Why build them: the feasibility case

6 Potential Misconceptions about AI Intellectuals makes the case that AI systems doing serious strategic and judgment work — the work of think tanks, analysts, public intellectuals — are neglected, important, tractable, and relatively safe. Each leg is hypothesis more than result. Neglectedness is contestable as of 2026 (forecasting startups, lab-internal judge and eval teams). On tractability the evidence is mixed: LLM forecasting scaffolds approach crowd accuracy mainly on easier, near-resolution questions (Halawi et al. 2024; Metaculus’s AI tournaments). Safety is the most contestable: the post argues judgment work avoids the scariest capabilities and may itself help safety, but strategic judgment and persuasion are tracked dangerous capabilities, and an informer deciding what to surface is a manipulation surface — the informer-hood drift noted below is the escalation path, a dual-use objection we flag rather than resolve.

A load-bearing claim there: the bar set by human intellectuals is lower than assumed. Prominent intellectuals are often selected for marketing and confidence rather than calibrated accuracy (cf. Tetlock’s Expert Political Judgment), and much elite “strategic thinking” receives little rigorous time at all. Matching the reliability of typical expert judgment is a nearer target than matching the brilliance of the best.

The post’s gradualist core rebuts all-or-nothing capability trajectories: capability arrives in increments, as with autonomous-vehicle levels. Extending that gradualism — our gloss, not the post’s — it also answers “why bother, when AGI will get this for free”: the trust infrastructure has to be built and validated along the way; a maximally capable reasoner with no track record and no verification stack would still not warrant deference — trustworthiness does not arrive bundled with capability.

Two useful typologies

Oracles, informers, controllers. One typology sorts systems by autonomy: oracles answer when asked, informers proactively push what you should know, controllers are deferred to across most decisions. The technical distinction is thin — a strong oracle drifts toward answering the question you should have asked, i.e., toward informer-hood — but the trust requirements escalate sharply at each step, since users sample less and defer more.

Most of this wiki targets the oracle-to-informer range.

**INFORMATION PROVIDED**
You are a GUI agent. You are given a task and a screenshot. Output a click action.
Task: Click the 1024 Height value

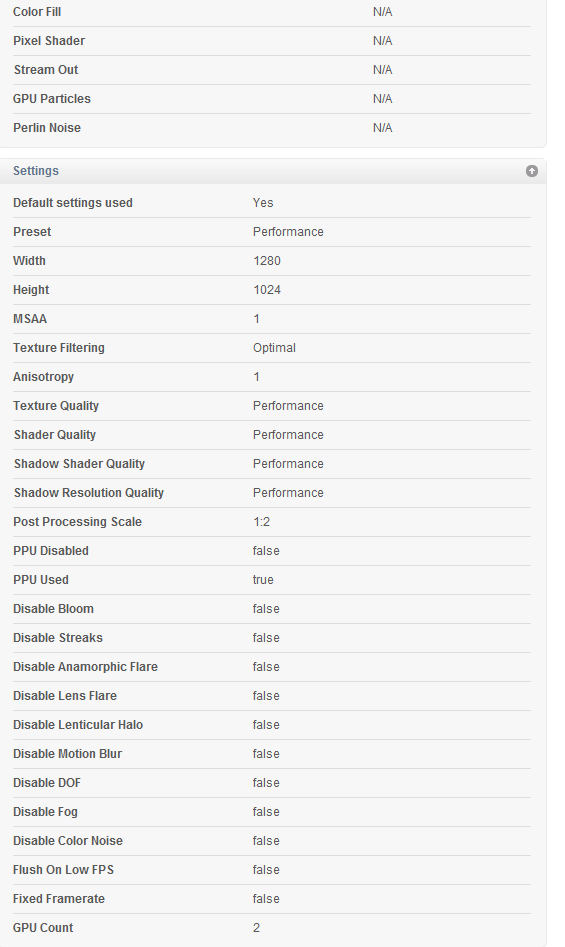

**AIM OF THE TASK**
Extend the text on building AI intellectuals, beginning right after its final sentence.

**YOUR RESPONSE**
Disagreeables and assessors. A second typology splits intellectual labor between disagreeables — bold idea-generators with high false-positive rates — and assessors — calibrated evaluators who excel at not being wrong. The roles are complementary (babble and prune: generate widely, filter hard), and the properties listed above are essentially the assessor’s virtues. We think near-term LLM judges, evaluators, and estimation agents should be built and scored as assessors first: that is the role where calibration and consistency are measurable, and where an unreliable system does the most quiet damage.

What a strong reasoner is not

Not necessarily superhuman. A system somewhat below peak human insight but far more calibrated, consistent, and available already clears the bar for many uses.
Not an oracle for unresolvable questions. It outputs reasoned, uncertain judgments; pretending to settle questions the evidence cannot settle is a calibration failure.
Not trustworthy by construction. No architecture or training recipe confers trust directly. Trust is earned per-domain through track records, audits, and verification — though reproducibility speeds only the process-property half; accuracy records accrue as questions resolve (backtesting risks training-data leakage), and distribution shift, evaluation-conditional behavior, and version churn make AI track records weaker evidence than human ones.

Open questions

Which of the candidate properties are load-bearing, and which are correlated symptoms of the same underlying quality?
How much should trust transfer across domains — does calibration in geopolitics predict calibration in biology?
At what measured reliability threshold does moving from oracle to informer deployment become warranted?
How do we keep “passes the test batteries” from collapsing into Goodharting on the batteries?
Does trust survive a model update — how much of a track record transfers across versions?